Ontem eu toquei a campainha da casa dela. Meus joelhos estavam bambos. Minhas palmas suavam. Minha cabeça pesava. Eu não sai do lugar.
Ouvi seus passos na escada. Queria dizer que ela estava vindo na minha direção, mas naquela hora o som não me agradou. Eu podia ter ido embora, mas eu não sai do lugar.
A porta se abriu lentamente, eu lembro disso muito bem, e ali estava ela, o corpo magro coberto pelo seu felpudo e berrante roupão amarelo. O cabelo estava sujo, sujo de tinta. Nas orelhas, um par de brincos com formato de rabanete, mas isso não era surpresa. Os grandes olhos azuis me encaravam sem piscar. Uma imagem de mim mesmo correndo encheu minha mente e eu não sai do lugar.
"Boa noite" ela desejou e foram as únicas palavras que escaparam de seus lábios. Lábios que já haviam sido pressionados contra a minha orelha esquerda, contra os meus lábios, contra a minha pele…
Ontem eu tive vontade de chorar, ali mesmo na frente dela, feito um bebê. Ah, o amor! O amor é cruel! Porém - graças ao bom Deus que eu tenho como guia e graças a minha grande força de vontade – consegui manter o rosto impassível. Eu tinha um texto ensaiado, eu sabia o que dizer… Mas então me dei conta, para o meu próprio terror, que o enorme e romântico discurso desapareceu da minha cabeça.

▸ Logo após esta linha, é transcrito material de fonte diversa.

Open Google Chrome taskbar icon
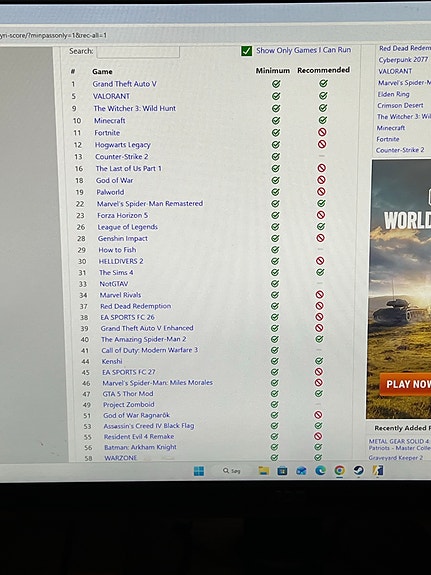Screen dimensions: 431x575 coord(340,470)
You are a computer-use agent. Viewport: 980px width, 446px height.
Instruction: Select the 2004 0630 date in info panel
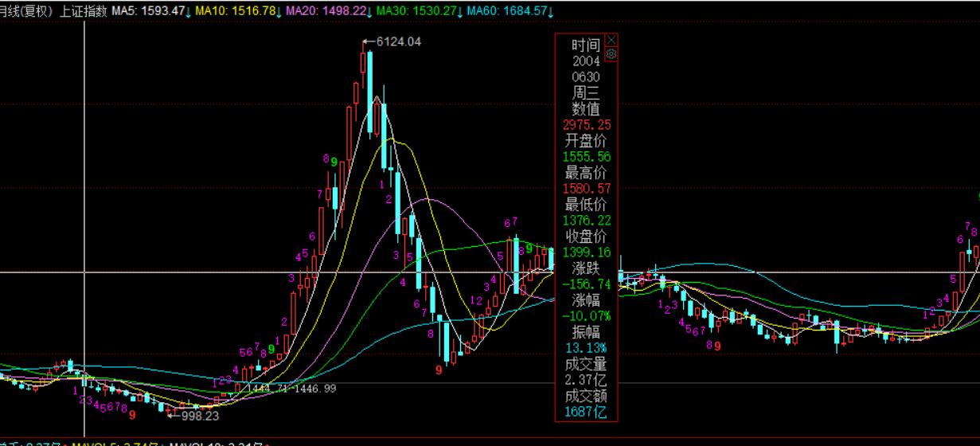586,68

Minha boca ficou seca e naquele instante eu tive certeza de que o que eu faria a seguir tinha o nome de improviso. Depois, fui descobrir que na verdade eu havia ficado nu.

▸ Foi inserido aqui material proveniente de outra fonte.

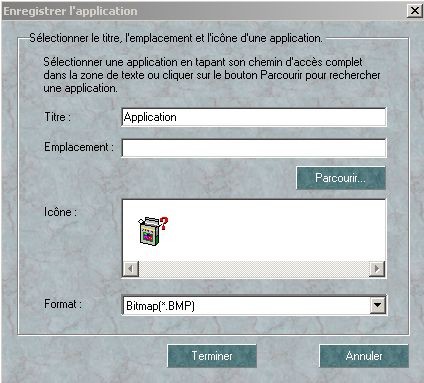Click the Titre : label

click(x=58, y=117)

Minhas calças estavam muito bem presas a minha cintura pelo cinto, minha camisa estava totalmente abotoada, meus sapatos estavam perfeitamente amarrados, e nenhum fio do meu cabelo loiro estava fora do lugar. Ainda assim, eu fiquei nu, ali mesmo, naquela rua, na frente dela.

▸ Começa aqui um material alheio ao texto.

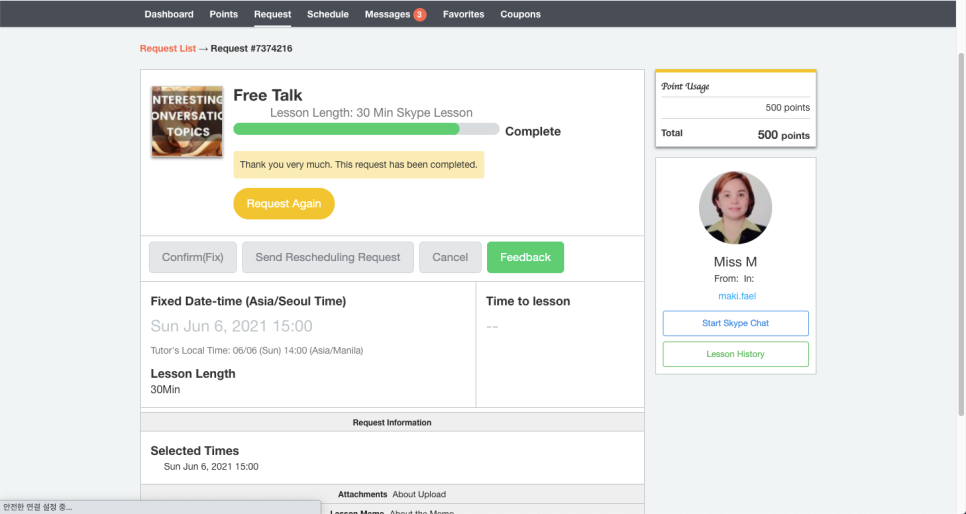Switch to the Favorites tab
The image size is (966, 514).
463,14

Abri meu coração e despejei todos os meus sentimentos. Não foi simples, mas nada era desde que ela invadira minha vida.
Quando eu terminei, havia lágrimas em seus olhos e riso em seus lábios. (As mulheres complicam muito minha vida - ela estava triste ou feliz, afinal?) E então, subitamente, seu roupão caiu silenciosamente no chão.
Ontem, bem, e ainda hoje de manhã, ela não vestia qualquer outra peça. Agora eu sorrio para mim mesmo ao concluir que esse meu modo poético de interpretar a palavra nudez não é nada comparado com aquele simplório que ela me apresentou ontem.